## TASK TO CARRY OUT:
Find every line below that contains the word "Grundrisse" and copy it out.

## DATA TO USE:
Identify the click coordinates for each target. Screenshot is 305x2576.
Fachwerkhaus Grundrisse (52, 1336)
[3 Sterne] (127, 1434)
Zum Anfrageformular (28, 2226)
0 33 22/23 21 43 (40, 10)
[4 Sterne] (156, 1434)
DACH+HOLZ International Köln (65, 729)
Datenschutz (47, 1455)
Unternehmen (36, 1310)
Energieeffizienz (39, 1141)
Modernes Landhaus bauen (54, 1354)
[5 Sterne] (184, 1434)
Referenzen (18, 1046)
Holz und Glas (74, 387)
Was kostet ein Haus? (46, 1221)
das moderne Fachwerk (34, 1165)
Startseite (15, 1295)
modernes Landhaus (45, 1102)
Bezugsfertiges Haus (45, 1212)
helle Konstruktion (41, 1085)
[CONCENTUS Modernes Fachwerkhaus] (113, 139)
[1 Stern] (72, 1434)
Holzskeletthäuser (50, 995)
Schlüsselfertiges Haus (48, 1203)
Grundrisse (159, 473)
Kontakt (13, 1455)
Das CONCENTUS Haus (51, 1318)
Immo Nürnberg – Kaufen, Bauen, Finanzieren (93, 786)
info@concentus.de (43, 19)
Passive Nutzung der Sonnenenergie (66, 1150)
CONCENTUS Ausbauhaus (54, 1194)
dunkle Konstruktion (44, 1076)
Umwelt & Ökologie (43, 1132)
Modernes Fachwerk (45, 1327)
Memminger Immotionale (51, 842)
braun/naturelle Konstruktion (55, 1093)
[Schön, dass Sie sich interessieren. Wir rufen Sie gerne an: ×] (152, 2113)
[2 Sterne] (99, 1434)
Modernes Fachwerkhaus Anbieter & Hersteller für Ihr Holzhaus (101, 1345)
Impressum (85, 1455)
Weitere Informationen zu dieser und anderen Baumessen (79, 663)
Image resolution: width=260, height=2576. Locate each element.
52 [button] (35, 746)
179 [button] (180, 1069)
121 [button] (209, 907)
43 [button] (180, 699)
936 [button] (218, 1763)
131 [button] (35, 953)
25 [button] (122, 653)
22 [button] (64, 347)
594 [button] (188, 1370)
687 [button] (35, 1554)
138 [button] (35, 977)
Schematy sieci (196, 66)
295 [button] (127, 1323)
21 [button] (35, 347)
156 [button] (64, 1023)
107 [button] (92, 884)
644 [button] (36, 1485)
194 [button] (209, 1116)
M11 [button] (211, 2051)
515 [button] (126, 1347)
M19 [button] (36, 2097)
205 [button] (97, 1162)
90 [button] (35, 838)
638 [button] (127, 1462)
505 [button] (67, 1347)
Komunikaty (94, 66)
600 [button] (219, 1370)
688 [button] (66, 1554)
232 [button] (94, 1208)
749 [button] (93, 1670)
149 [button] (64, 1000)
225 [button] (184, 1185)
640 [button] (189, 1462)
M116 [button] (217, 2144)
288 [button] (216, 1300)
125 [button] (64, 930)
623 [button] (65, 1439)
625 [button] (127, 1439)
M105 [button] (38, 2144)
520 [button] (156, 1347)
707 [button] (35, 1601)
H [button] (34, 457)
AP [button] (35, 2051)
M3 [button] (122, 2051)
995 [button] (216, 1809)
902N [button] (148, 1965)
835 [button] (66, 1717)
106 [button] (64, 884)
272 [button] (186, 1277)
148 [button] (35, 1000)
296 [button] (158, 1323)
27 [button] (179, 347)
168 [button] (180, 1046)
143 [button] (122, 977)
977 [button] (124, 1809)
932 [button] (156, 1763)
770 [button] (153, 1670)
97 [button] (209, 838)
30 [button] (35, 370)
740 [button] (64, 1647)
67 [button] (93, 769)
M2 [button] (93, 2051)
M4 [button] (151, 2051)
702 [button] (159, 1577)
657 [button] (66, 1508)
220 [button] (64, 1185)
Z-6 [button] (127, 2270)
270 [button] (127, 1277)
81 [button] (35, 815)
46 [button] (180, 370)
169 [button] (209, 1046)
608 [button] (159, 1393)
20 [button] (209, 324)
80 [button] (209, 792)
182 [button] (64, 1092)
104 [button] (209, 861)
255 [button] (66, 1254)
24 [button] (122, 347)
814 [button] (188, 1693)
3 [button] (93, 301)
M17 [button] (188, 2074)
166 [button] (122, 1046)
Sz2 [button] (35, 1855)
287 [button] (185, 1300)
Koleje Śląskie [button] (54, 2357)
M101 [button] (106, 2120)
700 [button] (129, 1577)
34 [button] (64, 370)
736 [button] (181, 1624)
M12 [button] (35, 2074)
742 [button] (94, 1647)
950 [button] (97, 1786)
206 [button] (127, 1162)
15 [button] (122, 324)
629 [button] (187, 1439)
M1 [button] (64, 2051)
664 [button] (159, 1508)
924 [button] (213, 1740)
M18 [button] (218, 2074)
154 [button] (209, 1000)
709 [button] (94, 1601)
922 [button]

## SOLUTION TO THIS TASK:
Fachwerkhaus Grundrisse (52, 1336)
Grundrisse (159, 473)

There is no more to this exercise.